When Stephen Chavez first rolled his electric wheelchair toward Boulder Hackerspace — an open garage with motherboards, soldering irons, and mathematical equations on the whiteboards — the engineers fashioned a makeshift ramp to roll him inside. He typed out on his laptop, slow like Stephen Hawking, "Do you guys hack wheelchairs?"
No one in there had any idea the journey they were about to go on.
A couple years have passed since that day, and now his wheelchair hack is helping engineers, tinkerers and dreamers in the lab deal with a big idea: how well can we control machines with our brains?
With only a few thousand dollars from GoFundMe donors, it's possible Chavez, 24, will control his wheelchair with his mind in the near future. Or, one step further, he might be able to engineer wheelchairs to drive themselves. Question is: Will that make him free?
If his wheelchair was self-driving, Chavez jokes with a smile, he could sip Crown and Cokes all night and then instruct his chair to take his drunk ass home.
That's a few years off. For now, he's hacked his wheelchair in ways that Forbes say is "just-plain-sexy" and made The Denver Post call him a "Hotshot Hacker." He's drawing attention from around the world. When Chavez and his research partner Lani Rupp, 23, traveled to China for a convention called GeekPwn, they took home an award.
Rupp says Chavez had Chinese girls "screaming and crying over him."
"He's always got the chicks up on him," Rupp laughs.
In particular, the chicks like that he's run LED lights around his wheelchair, the way suburban kids do with their Honda Civics. Hecontrols them just by typing out a few lines of code in a program called Python on the laptop in front of him.
The biggest hack has to do with a simple human desire: to walk and talk at the same time. See, Chavez "talks" by typing sentences on his laptop using just his left forefinger and thumb. It's slow, but it works. However, if he wants to drive his wheelchair to "walk," he has to use that hand for the joystick. So, he's hooked his wheelchair up to an Xbox controller, allowing for a friend to steer him around while he talks.
Controlling a wheelchair with your mind isn't such a crazy idea. It's often called brain computer interface, or BCI. Sensors in a helmet can read the electrical activity in your head and bridge the gap between brain and tech. It's happening. Netflix bragged that it used an EEG sensor that lets you pick shows with your mind. There's already a telepathic Tesla and a video game you control with your mind. And students recently figured out how you can fly a drone just by thinking.
Colin Fausnaught, 21, at the Rochester Institute of Technology, is trying to make a motorcycle helmet that lets you switch songs on your phone by clenching your jaw. He told us he's working on starting a company that would place sensors on people's bodies so that doctors could diagnose remotely.

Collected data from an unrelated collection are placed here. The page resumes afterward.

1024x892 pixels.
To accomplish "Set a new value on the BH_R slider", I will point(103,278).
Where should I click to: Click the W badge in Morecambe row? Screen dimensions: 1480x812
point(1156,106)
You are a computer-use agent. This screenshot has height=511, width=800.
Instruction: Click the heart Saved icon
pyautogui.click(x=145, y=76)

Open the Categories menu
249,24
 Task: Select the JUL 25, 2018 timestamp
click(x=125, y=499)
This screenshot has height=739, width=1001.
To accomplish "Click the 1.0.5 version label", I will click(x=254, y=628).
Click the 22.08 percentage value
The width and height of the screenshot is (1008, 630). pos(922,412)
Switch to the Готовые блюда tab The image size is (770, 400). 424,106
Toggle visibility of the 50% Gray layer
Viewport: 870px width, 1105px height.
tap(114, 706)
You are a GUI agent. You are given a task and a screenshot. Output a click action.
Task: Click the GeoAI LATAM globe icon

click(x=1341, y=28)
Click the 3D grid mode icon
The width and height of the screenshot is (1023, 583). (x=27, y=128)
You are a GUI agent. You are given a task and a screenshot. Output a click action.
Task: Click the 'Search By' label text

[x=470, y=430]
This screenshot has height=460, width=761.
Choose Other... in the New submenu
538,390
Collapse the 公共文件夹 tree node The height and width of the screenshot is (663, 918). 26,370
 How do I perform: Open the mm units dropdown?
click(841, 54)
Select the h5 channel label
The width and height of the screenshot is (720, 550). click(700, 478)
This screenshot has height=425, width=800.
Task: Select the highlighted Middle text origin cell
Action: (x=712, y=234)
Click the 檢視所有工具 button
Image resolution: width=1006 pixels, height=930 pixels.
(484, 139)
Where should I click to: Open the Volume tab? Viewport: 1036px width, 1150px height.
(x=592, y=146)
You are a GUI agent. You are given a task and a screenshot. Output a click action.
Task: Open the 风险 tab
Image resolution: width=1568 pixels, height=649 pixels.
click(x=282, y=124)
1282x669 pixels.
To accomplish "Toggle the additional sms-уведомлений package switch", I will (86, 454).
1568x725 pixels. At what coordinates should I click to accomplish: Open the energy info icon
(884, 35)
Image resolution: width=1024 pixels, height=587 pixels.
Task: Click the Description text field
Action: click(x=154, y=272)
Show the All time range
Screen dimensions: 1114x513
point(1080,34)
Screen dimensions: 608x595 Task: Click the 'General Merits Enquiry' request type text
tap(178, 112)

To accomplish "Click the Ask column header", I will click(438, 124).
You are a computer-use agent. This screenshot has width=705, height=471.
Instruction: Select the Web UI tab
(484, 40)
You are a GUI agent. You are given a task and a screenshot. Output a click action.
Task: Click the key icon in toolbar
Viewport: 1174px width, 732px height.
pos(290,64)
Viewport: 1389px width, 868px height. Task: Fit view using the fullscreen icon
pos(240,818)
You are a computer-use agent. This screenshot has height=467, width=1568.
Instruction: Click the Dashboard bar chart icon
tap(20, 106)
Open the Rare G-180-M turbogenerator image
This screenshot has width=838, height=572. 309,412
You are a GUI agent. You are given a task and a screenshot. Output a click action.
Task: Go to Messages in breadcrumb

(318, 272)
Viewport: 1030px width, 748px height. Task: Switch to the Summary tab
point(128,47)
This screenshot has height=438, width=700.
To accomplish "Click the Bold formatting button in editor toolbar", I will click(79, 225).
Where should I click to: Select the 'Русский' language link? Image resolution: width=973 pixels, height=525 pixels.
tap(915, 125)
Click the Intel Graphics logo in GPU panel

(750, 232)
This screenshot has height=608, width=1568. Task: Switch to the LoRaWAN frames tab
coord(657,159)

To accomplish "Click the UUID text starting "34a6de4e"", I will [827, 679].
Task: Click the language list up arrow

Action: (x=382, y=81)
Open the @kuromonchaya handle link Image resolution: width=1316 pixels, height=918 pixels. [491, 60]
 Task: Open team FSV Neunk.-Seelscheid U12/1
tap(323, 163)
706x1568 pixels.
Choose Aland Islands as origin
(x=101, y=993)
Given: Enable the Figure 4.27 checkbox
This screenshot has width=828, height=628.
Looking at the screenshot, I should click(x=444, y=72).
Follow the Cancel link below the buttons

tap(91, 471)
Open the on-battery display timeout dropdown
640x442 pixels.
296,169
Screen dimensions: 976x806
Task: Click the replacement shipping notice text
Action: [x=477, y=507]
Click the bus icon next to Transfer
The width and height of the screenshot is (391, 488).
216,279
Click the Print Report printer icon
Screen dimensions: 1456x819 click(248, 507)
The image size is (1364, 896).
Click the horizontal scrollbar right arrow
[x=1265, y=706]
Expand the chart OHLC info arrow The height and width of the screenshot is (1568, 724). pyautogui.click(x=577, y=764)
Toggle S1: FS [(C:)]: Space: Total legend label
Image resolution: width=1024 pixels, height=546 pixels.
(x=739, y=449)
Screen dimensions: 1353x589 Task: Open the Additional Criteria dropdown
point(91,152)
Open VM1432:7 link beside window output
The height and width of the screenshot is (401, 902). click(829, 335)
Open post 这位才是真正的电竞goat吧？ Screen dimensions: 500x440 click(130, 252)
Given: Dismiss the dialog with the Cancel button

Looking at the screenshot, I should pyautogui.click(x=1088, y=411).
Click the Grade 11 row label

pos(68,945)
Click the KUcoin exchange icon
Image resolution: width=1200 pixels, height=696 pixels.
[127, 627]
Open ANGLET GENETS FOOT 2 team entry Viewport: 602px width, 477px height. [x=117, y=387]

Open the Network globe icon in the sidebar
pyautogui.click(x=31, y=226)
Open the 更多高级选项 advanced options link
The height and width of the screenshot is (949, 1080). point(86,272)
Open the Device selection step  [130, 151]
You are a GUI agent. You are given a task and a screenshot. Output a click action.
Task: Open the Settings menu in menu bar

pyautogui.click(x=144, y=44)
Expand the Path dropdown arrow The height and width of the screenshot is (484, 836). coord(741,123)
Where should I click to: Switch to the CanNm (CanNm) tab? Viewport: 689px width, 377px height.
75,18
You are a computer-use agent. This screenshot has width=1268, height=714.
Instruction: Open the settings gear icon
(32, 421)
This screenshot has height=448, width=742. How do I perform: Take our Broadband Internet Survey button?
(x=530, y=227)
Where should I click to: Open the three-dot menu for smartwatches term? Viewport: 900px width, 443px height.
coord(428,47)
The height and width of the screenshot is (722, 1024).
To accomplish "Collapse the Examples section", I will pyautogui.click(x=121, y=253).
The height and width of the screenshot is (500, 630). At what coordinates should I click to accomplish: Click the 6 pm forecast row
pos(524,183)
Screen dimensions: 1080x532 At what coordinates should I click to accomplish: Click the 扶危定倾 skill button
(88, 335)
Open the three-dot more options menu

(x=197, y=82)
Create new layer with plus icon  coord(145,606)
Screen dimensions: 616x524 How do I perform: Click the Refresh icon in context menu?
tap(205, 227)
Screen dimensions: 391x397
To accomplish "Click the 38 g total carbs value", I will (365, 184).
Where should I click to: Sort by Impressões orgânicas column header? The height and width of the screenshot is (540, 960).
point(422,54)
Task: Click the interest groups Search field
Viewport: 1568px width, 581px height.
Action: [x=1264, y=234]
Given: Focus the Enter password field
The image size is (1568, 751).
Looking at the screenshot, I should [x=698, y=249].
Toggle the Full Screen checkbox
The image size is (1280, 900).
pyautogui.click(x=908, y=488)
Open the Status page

The whole awesome subculture of people hooking their brains to their metal has the wonderful, frenetic energy of the early days of computers. No one company or method dominates. It's just folks in garages tinkering with tech. They swap code and tips on discussion groups; the code is usually open source. "We're all just doing it for the greater good," says Rupp, Chavez's partner in hacking his wheelchair, and an expert in computer security herself.
[Chavez and Rupp at the Boulder Hackerspace. Photo by Reilly Capps]
Does this matter at all to the rest of us? Most of us have working limbs and digits. But sometimes you don't. What about when you're skiing, and you want to answer the phone or change the song? Or what if you're so lazy that you don't like moving your thumbs to the Kindle screen to turn the page, or to pick up the phone and order Thai food. It won't be too long before you can slap on a BCI headset and just think: computer, make it so.
Chavez wants to make this work. He was born with schizencephaly; his MRI shows a brain like a donut, missing a huge chunk in the middle. Check it:
[Photo courtesy Stephen Chavez]
When he was born, everyone thought he'd be a vegetable because of it. And while he couldn't talk or walk, the lights were always clearly on, brightly; just last semester, he graduated from Metro State with a degree in computer science and math. He's weighing his job options; Google is said to be interested.
He's even been skydiving.
Chavez and Rupps's GoFundMe drive started just yesterday and is asking for $15,000. They want an Emotiv epoc headset, which reads brainwaves, computer chips and an oscilloscope.
In the Hackerspace, Chavez hands me the Xbox controller, offering me the chance to remote control him. I decline, saying I don't want to be responsible for running him into a wall.
"Won't be the first time I've crashed into shit," he types.
Sort of like the first time he crashed into the Hackerspace, years ago. That was little more than an accident. And look how far he's rolled — in his LED-lit, tricked-out, XBoxed wheelchair — with screaming chicks not too far behind.